In this edition dashboard week, our cohort was tasked with web scraping national rugby league data...
The tasks were set as follows:
- Each person will have 2 home teams they need to collect data for
- For each game they should get the score, play by play commentary and Player Statistics for both teams in that game
- Store the data into one big shared datasource
- Each person should work independently
- Write a blog about a specific technique or section from the web scraping challenge
- Presentations should different, each person should talk about a specific section of their workflows, the how and the why
While it seemed a fairly daunting task, with over (*approximately) a million regex tools used, the end result was a success as I was able to fulfill all the technical and resultant requirements.
The first workflow scrapped all the match information. Although successful, this was not dynamic. Therefore more work would need to be done in order to obtain all the matches between every team throughout all 5 years that were required.
The next ultimately combined individual player records with their specific match statistics in order to obtain the following output.

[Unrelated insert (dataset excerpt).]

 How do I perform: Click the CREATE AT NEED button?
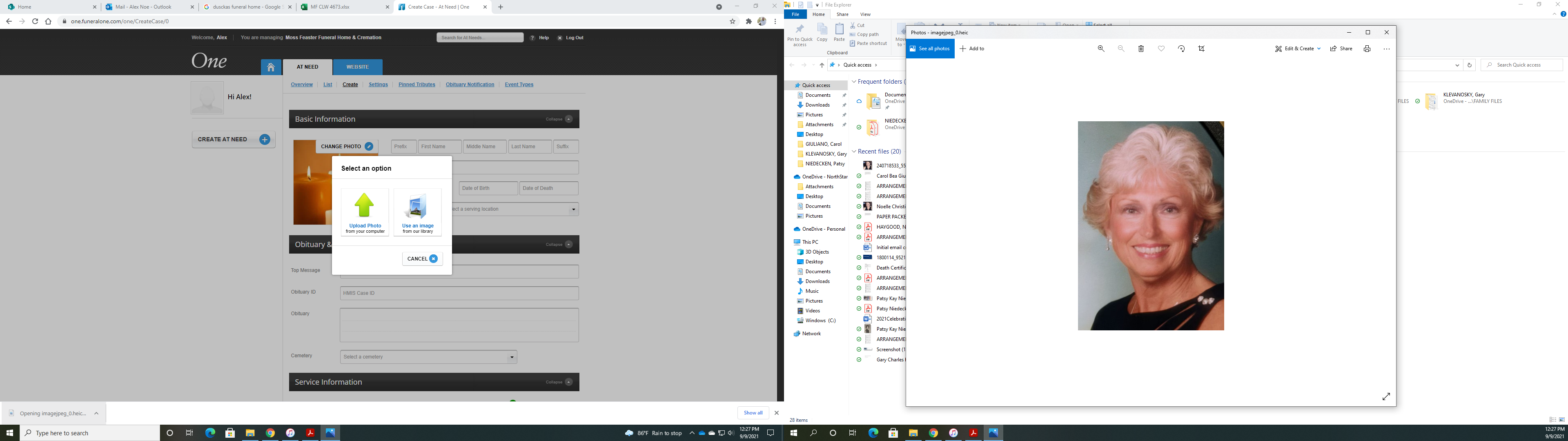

And lastly, I wished to created a 'play-by-play' match commentary of the each match that was played while also making this obtainable for every match that was played.
At first I appended all the possible URL combinations of each match and then filtered out only the matches which take place. Then I used this as the input for the matches I was required to look at, in this case it was both the Eels and the Knights. This was then followed by more regex parsing to obtain every notable action within each match (for example substitutions, penalties and tries). To save running the workflow again (it takes 15 minutes...) I will just show the workflow, but just imagine the download tool is connected on both sides.
All in all, today surpassed my expectations as I was much more proficient in web scraping and using regex then I had given myself credit for. So if the reader of this blog could take anything away from this blog, it would be this. Despite any lack of experience or technical ability, the reality that exists will almost certainly live beyond your expectation and exceed others.